» WORK INSTRUCTIONS: Format everything from the line containing "is (960, 1344)." down to the line containing "center [52, 330]." as a JSON list of strings, one string per line, leaving out blank lines.

» DATASET CONTENT:
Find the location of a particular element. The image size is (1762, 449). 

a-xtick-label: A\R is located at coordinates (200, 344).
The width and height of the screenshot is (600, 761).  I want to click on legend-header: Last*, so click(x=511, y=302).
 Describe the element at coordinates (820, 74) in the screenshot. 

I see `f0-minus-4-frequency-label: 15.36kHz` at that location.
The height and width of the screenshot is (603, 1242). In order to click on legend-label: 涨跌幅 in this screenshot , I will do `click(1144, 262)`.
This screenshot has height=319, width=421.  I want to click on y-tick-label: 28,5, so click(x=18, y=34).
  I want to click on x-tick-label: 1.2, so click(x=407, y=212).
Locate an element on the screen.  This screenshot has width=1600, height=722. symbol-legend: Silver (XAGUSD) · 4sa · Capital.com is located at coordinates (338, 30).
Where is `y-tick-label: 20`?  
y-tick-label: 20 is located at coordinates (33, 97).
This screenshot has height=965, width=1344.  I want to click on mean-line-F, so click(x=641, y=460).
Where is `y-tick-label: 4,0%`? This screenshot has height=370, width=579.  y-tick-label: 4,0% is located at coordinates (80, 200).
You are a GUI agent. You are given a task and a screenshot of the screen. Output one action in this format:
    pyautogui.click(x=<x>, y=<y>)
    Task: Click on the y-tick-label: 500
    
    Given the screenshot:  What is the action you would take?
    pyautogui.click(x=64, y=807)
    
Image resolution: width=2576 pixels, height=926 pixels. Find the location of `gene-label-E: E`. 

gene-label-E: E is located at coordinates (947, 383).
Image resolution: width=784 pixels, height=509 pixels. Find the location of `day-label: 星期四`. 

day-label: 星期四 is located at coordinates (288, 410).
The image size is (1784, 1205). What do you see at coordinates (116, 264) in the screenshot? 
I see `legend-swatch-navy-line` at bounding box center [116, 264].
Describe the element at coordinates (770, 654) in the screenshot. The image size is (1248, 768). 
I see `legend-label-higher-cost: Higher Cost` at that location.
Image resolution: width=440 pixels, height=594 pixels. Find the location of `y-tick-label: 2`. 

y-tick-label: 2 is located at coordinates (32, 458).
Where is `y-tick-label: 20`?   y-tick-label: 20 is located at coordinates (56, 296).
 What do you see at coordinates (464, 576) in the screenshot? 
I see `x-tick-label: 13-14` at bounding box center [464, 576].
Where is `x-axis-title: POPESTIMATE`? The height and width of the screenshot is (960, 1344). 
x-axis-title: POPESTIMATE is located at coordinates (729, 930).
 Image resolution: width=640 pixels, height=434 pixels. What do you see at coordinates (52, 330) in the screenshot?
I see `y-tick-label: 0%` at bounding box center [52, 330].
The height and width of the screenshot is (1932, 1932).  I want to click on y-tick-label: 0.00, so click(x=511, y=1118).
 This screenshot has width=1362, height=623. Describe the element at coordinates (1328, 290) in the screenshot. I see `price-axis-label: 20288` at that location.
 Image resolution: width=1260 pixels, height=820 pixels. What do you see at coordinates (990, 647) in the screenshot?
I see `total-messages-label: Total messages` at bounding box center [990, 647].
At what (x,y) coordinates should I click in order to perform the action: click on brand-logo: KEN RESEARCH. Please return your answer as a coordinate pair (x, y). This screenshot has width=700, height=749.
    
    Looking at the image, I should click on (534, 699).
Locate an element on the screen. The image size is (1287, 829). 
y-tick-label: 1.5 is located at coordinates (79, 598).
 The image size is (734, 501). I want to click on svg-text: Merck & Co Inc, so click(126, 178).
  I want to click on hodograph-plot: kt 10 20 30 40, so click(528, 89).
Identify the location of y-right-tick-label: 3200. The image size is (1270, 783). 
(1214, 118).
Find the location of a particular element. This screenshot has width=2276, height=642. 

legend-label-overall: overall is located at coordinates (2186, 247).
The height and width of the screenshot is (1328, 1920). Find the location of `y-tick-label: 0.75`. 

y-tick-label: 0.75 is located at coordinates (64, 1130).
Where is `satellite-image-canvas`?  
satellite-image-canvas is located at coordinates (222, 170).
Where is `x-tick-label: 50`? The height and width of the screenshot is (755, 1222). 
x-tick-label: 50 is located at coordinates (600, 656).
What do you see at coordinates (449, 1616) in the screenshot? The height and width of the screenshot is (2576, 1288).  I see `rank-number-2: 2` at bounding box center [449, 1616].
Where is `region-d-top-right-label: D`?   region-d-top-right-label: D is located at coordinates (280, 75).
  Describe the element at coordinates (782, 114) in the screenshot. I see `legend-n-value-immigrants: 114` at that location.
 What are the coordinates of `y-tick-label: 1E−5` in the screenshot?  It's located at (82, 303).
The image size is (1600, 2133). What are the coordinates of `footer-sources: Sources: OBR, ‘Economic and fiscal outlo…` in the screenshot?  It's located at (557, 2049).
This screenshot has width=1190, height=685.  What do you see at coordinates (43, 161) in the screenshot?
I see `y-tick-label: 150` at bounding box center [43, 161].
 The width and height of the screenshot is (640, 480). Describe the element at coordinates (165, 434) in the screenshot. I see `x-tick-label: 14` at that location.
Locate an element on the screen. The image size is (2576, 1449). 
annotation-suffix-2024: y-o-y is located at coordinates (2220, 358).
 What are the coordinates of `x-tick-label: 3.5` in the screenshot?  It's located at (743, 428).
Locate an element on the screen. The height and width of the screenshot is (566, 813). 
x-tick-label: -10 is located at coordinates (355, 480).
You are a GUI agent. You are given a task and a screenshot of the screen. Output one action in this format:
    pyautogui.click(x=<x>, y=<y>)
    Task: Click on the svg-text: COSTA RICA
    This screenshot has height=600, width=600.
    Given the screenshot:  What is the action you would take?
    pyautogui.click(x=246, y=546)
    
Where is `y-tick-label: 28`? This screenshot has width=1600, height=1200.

» PROBLEM SOLUTION:
[
  "Where is `x-axis-title: POPESTIMATE`? The height and width of the screenshot is (960, 1344). ",
  "x-axis-title: POPESTIMATE is located at coordinates (729, 930).",
  " Image resolution: width=640 pixels, height=434 pixels. What do you see at coordinates (52, 330) in the screenshot?",
  "I see `y-tick-label: 0%` at bounding box center [52, 330]."
]